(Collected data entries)
____

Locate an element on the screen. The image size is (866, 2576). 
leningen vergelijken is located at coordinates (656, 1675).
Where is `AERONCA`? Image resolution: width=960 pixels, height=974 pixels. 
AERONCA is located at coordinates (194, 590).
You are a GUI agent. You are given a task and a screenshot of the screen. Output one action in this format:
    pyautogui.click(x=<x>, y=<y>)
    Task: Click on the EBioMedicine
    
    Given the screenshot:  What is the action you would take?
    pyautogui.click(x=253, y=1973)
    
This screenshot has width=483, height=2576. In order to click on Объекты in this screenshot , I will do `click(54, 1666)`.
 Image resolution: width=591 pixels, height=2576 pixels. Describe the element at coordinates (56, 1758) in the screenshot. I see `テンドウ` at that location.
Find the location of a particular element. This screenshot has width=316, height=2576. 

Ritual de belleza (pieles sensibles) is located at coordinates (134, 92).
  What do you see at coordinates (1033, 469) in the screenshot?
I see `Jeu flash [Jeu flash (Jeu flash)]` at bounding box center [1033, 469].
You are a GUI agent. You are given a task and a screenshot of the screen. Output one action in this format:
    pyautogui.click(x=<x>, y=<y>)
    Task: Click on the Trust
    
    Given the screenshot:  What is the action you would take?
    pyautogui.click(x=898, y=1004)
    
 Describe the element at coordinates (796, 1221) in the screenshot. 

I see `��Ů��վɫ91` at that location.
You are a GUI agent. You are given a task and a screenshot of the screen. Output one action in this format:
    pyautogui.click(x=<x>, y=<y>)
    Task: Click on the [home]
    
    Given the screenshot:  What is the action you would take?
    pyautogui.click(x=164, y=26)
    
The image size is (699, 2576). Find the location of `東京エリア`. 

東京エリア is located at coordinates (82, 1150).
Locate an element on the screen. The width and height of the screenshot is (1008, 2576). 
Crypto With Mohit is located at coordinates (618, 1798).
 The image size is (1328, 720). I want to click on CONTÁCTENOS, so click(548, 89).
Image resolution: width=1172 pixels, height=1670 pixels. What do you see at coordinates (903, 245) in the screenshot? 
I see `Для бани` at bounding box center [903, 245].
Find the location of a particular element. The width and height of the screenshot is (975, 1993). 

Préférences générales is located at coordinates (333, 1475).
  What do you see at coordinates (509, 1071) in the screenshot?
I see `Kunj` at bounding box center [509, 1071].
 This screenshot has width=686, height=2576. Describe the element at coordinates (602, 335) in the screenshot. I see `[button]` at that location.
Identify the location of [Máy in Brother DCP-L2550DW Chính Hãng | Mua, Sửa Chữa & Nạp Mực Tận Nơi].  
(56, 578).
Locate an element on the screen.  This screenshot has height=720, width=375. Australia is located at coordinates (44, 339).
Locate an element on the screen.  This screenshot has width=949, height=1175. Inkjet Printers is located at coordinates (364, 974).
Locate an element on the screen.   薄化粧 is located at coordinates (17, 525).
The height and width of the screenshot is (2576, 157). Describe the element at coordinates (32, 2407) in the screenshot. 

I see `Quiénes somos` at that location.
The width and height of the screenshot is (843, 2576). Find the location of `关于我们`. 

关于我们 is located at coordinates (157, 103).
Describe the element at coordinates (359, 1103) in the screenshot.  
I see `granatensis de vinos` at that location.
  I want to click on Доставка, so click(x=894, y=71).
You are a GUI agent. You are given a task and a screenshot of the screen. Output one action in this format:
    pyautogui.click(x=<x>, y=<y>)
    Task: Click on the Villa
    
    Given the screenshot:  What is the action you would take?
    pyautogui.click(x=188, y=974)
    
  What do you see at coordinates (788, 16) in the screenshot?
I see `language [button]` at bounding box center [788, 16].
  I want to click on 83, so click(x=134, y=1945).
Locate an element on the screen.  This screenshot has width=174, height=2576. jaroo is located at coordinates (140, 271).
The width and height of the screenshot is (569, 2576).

____

### AIM:
Please return each line of the material above that contains the string "located". Case counts.

### TASK OUTPUT:
leningen vergelijken is located at coordinates (656, 1675).
AERONCA is located at coordinates (194, 590).
Ritual de belleza (pieles sensibles) is located at coordinates (134, 92).
東京エリア is located at coordinates (82, 1150).
Crypto With Mohit is located at coordinates (618, 1798).
Préférences générales is located at coordinates (333, 1475).
Locate an element on the screen.  This screenshot has height=720, width=375. Australia is located at coordinates (44, 339).
Locate an element on the screen.  This screenshot has width=949, height=1175. Inkjet Printers is located at coordinates (364, 974).
Locate an element on the screen.   薄化粧 is located at coordinates (17, 525).
关于我们 is located at coordinates (157, 103).
Locate an element on the screen.  This screenshot has width=174, height=2576. jaroo is located at coordinates (140, 271).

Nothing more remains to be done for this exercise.